### Instructions to follow
After locating the line with "10 idées pour" in the entries below, set down exactly that line and each one after it to the end, skipping pictures.

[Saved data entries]
------------------------------------------------------------------------

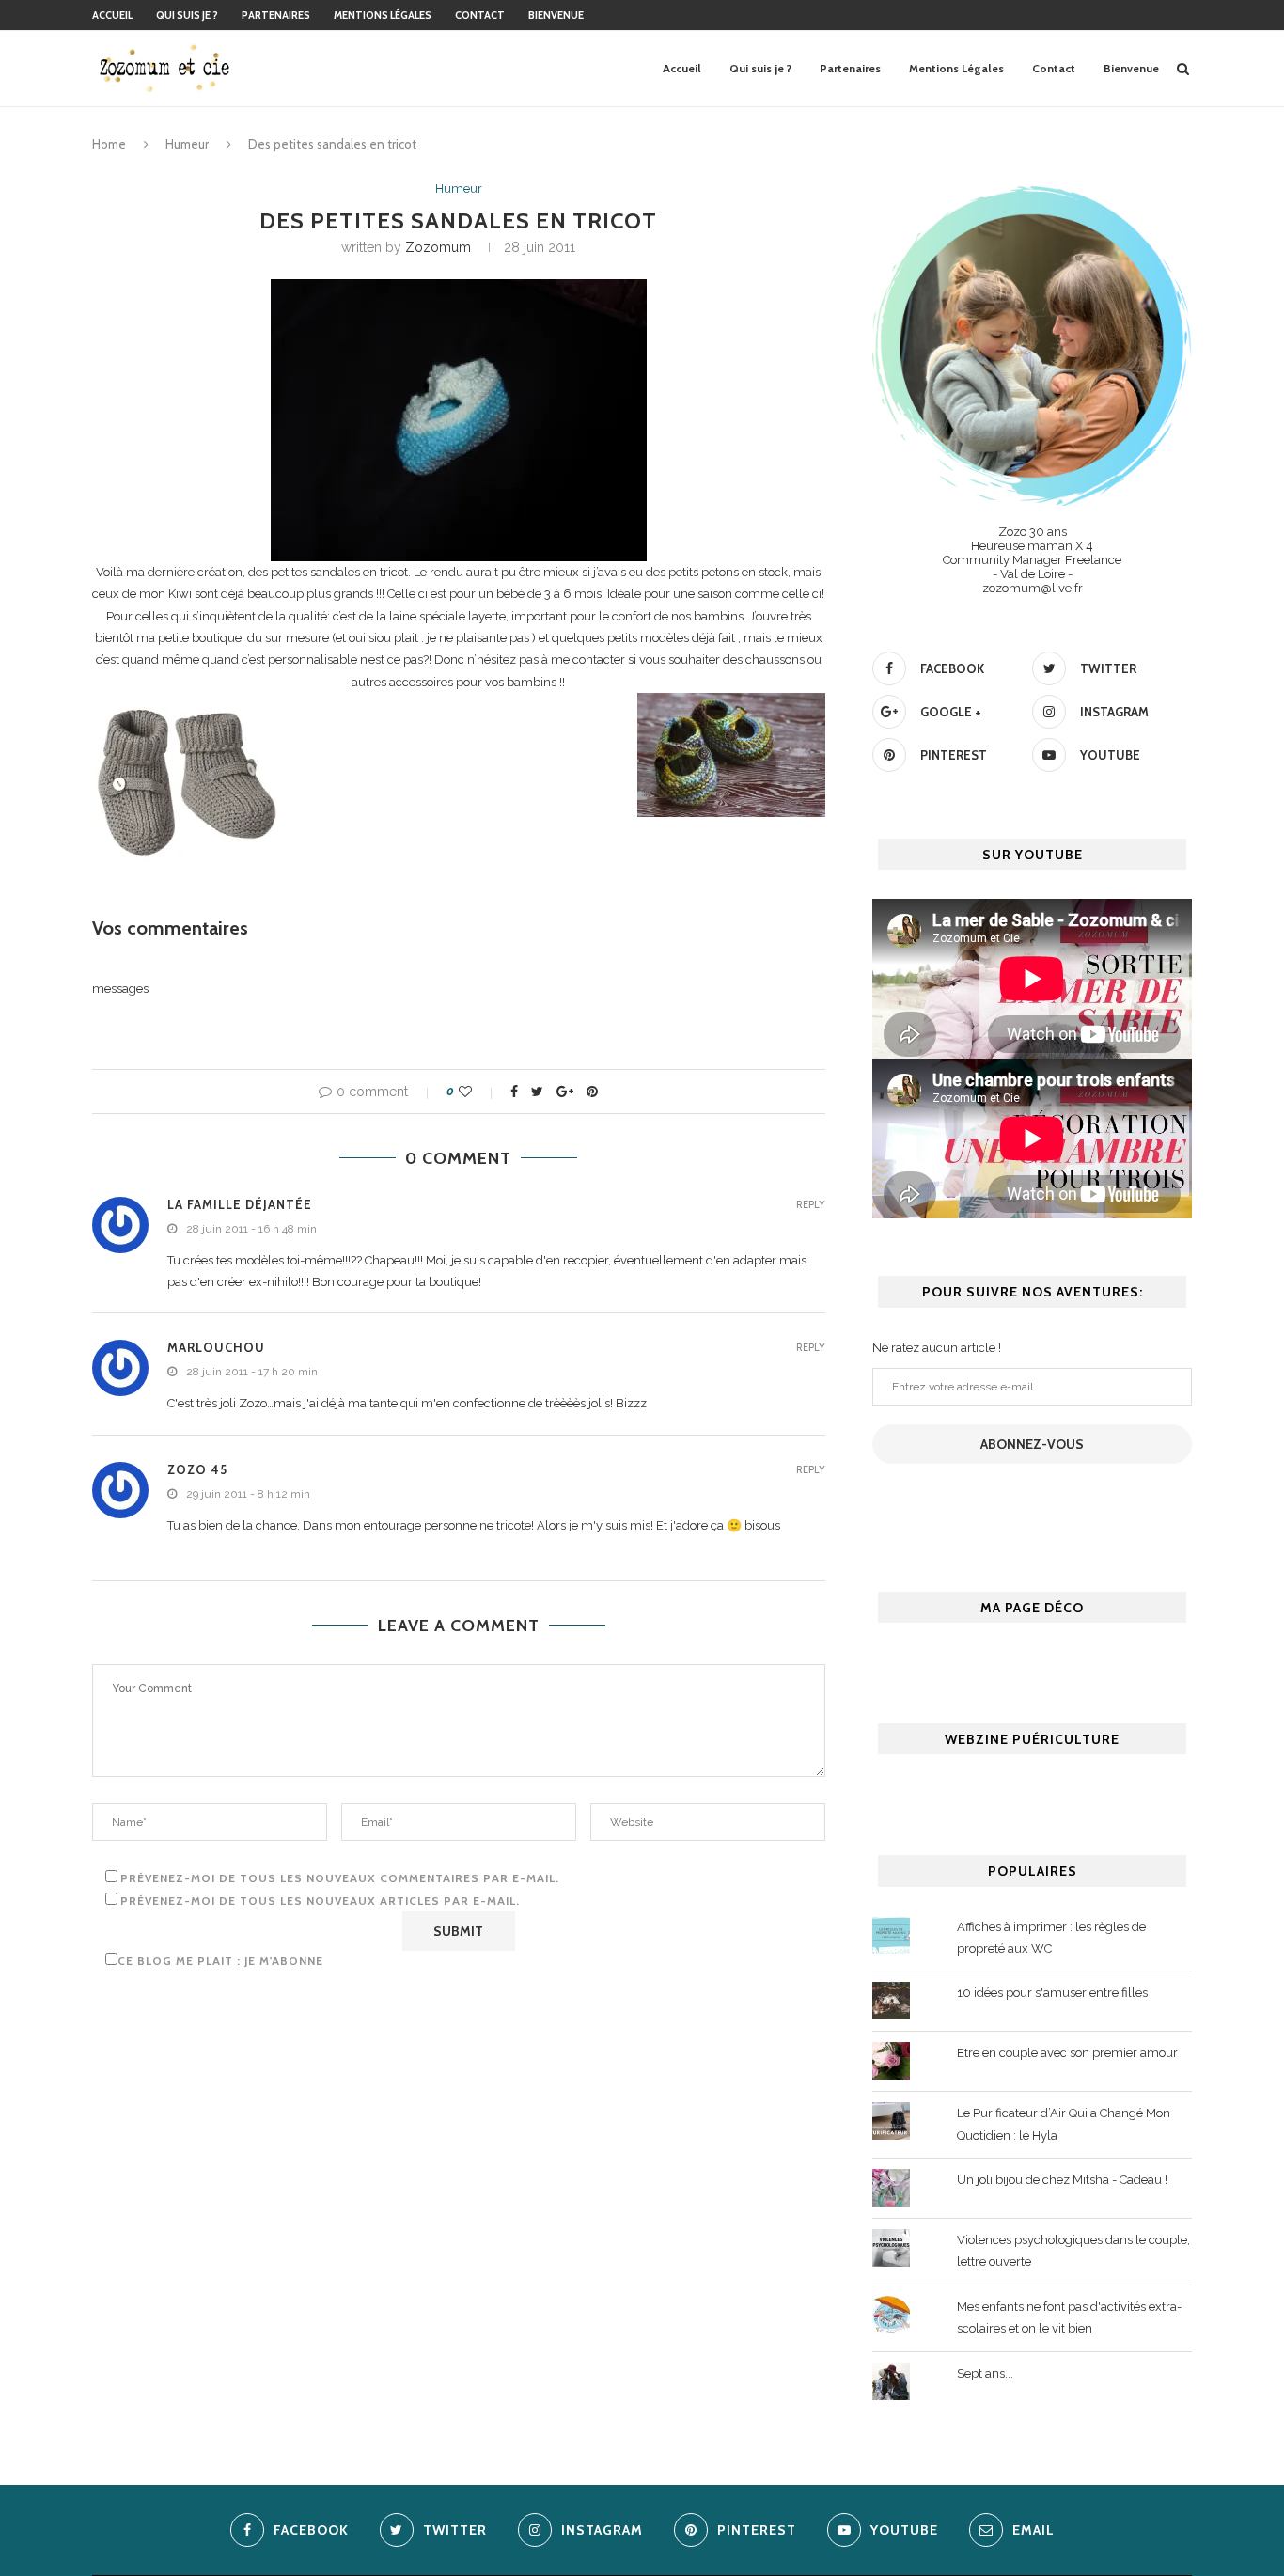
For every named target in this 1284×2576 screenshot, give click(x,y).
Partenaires (276, 15)
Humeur (187, 143)
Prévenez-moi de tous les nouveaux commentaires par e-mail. (339, 1878)
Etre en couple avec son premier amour (1067, 2053)
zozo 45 (197, 1469)
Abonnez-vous (1032, 1444)
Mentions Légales (382, 15)
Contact (480, 15)
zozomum (438, 247)
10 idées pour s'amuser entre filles (1052, 1993)
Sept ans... (985, 2373)
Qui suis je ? (187, 15)
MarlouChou (216, 1347)
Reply (810, 1205)
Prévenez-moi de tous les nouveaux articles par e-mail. (320, 1900)
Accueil (112, 15)
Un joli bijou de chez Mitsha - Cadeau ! (1062, 2180)
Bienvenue (556, 15)
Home (109, 143)
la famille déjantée (239, 1204)
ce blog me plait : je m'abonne (220, 1961)
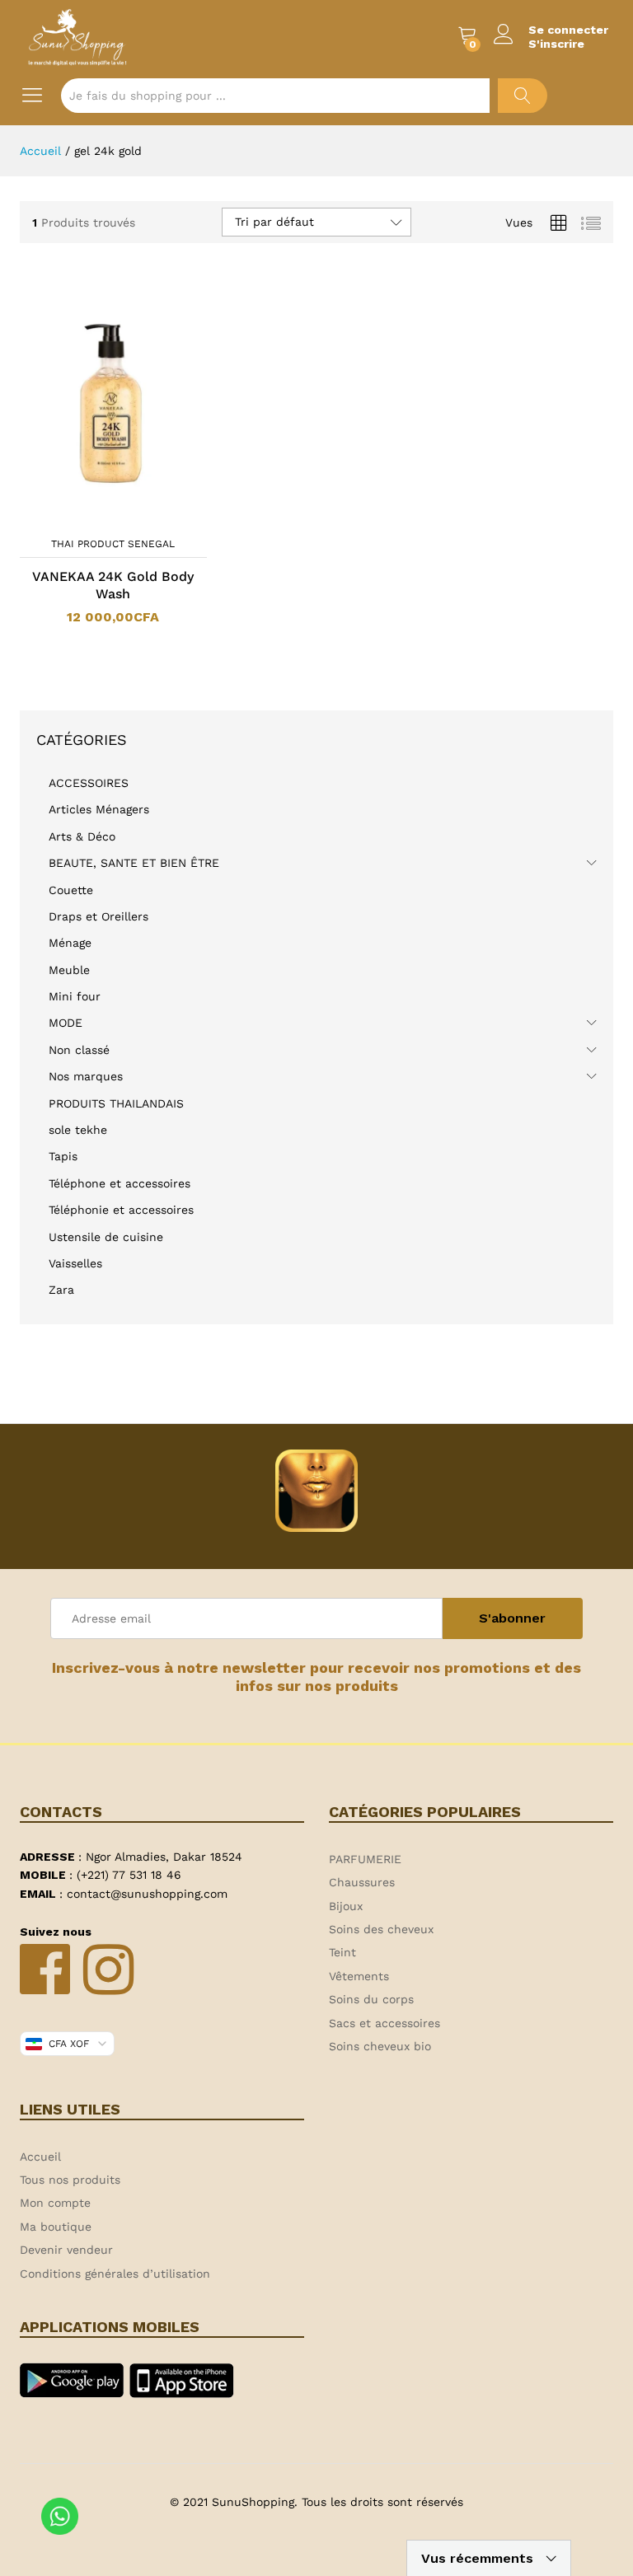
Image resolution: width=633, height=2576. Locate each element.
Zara (61, 1289)
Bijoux (346, 1906)
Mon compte (55, 2202)
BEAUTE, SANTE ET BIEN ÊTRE (134, 862)
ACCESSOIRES (89, 782)
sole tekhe (78, 1129)
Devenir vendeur (66, 2249)
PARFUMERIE (365, 1859)
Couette (71, 890)
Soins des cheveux (381, 1929)
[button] (91, 518)
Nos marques (86, 1076)
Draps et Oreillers (98, 916)
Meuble (69, 970)
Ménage (70, 942)
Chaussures (362, 1882)
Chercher (522, 95)
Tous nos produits (70, 2179)
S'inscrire (556, 43)
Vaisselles (75, 1263)
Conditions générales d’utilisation (115, 2273)
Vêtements (359, 1976)
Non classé (79, 1049)
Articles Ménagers (99, 809)
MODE (65, 1022)
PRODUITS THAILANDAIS (116, 1103)
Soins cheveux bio (380, 2046)
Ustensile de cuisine (106, 1237)
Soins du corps (371, 1999)
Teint (342, 1952)
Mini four (75, 996)
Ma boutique (55, 2226)
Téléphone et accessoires (119, 1183)
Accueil (40, 2156)
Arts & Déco (82, 836)
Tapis (63, 1156)
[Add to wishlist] (129, 518)
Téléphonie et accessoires (121, 1209)
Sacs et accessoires (384, 2023)
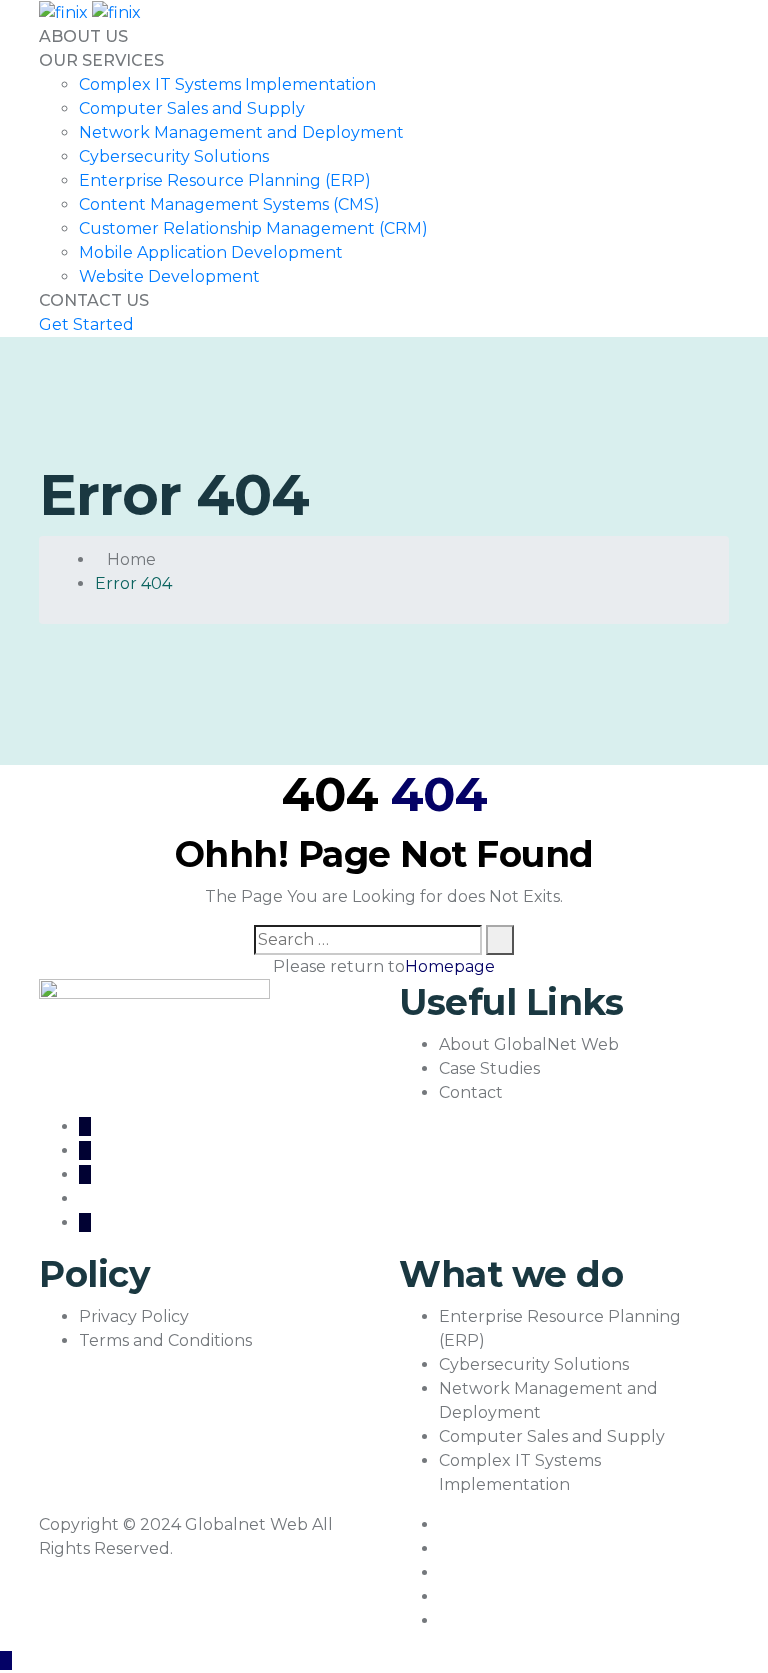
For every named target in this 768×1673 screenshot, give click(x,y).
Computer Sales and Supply (192, 108)
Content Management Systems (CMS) (229, 204)
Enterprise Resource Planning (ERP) (225, 180)
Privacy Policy (134, 1316)
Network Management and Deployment (241, 132)
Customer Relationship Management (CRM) (253, 228)
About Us (83, 36)
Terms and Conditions (165, 1340)
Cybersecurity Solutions (174, 156)
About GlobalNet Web (529, 1044)
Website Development (169, 276)
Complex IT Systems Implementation (227, 84)
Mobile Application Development (211, 252)
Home (131, 559)
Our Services (101, 60)
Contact (471, 1092)
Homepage (450, 966)
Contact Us (94, 300)
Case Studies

------------------------------------------------------------------------

### Written response
10 idées pour s'amuser entre filles (1052, 1993)
Sept ans... (985, 2373)
Qui suis je ? (187, 15)
MarlouChou (216, 1347)
Reply (810, 1205)
Prévenez-moi de tous les nouveaux articles par e-mail. (320, 1900)
Accueil (112, 15)
Un joli bijou de chez Mitsha - Cadeau ! (1062, 2180)
Bienvenue (556, 15)
Home (109, 143)
la famille déjantée (239, 1204)
ce blog me plait : je m'abonne (220, 1961)
Image resolution: width=633, height=2576. Locate each element.
Zara (61, 1289)
Bijoux (346, 1906)
Mon compte (55, 2202)
BEAUTE, SANTE ET BIEN ÊTRE (134, 862)
ACCESSOIRES (89, 782)
sole tekhe (78, 1129)
Devenir vendeur (66, 2249)
PARFUMERIE (365, 1859)
Couette (71, 890)
Soins des cheveux (381, 1929)
[button] (91, 518)
Nos marques (86, 1076)
Draps et Oreillers (98, 916)
Meuble (69, 970)
Ménage (70, 942)
Chaussures (362, 1882)
Chercher (522, 95)
Tous nos produits (70, 2179)
S'inscrire (556, 43)
Vaisselles (75, 1263)
Conditions générales d’utilisation (115, 2273)
Vêtements (359, 1976)
Non classé (79, 1049)
Articles Ménagers (99, 809)
MODE (65, 1022)
PRODUITS THAILANDAIS (116, 1103)
Soins cheveux bio (380, 2046)
Ustensile de cuisine (106, 1237)
Soins du corps (371, 1999)
Teint (342, 1952)
Mini four (75, 996)
Ma boutique (55, 2226)
Téléphone et accessoires (119, 1183)
Accueil (40, 2156)
Arts & Déco (82, 836)
Tapis (63, 1156)
[Add to wishlist] (129, 518)
Téléphonie et accessoires (121, 1209)
Sacs et accessoires (384, 2023)
For every named target in this 768×1673 screenshot, give click(x,y).
Computer Sales and Supply (192, 108)
Content Management Systems (CMS) (229, 204)
Enterprise Resource Planning (ERP) (225, 180)
Privacy Policy (134, 1316)
Network Management and Deployment (241, 132)
Customer Relationship Management (CRM) (253, 228)
About Us (83, 36)
Terms and Conditions (165, 1340)
Cybersecurity Solutions (174, 156)
About GlobalNet Web (529, 1044)
Website Development (169, 276)
Complex IT Systems Implementation (227, 84)
Mobile Application Development (211, 252)
Home (131, 559)
Our Services (101, 60)
Contact (471, 1092)
Homepage (450, 966)
Contact Us (94, 300)
Case Studies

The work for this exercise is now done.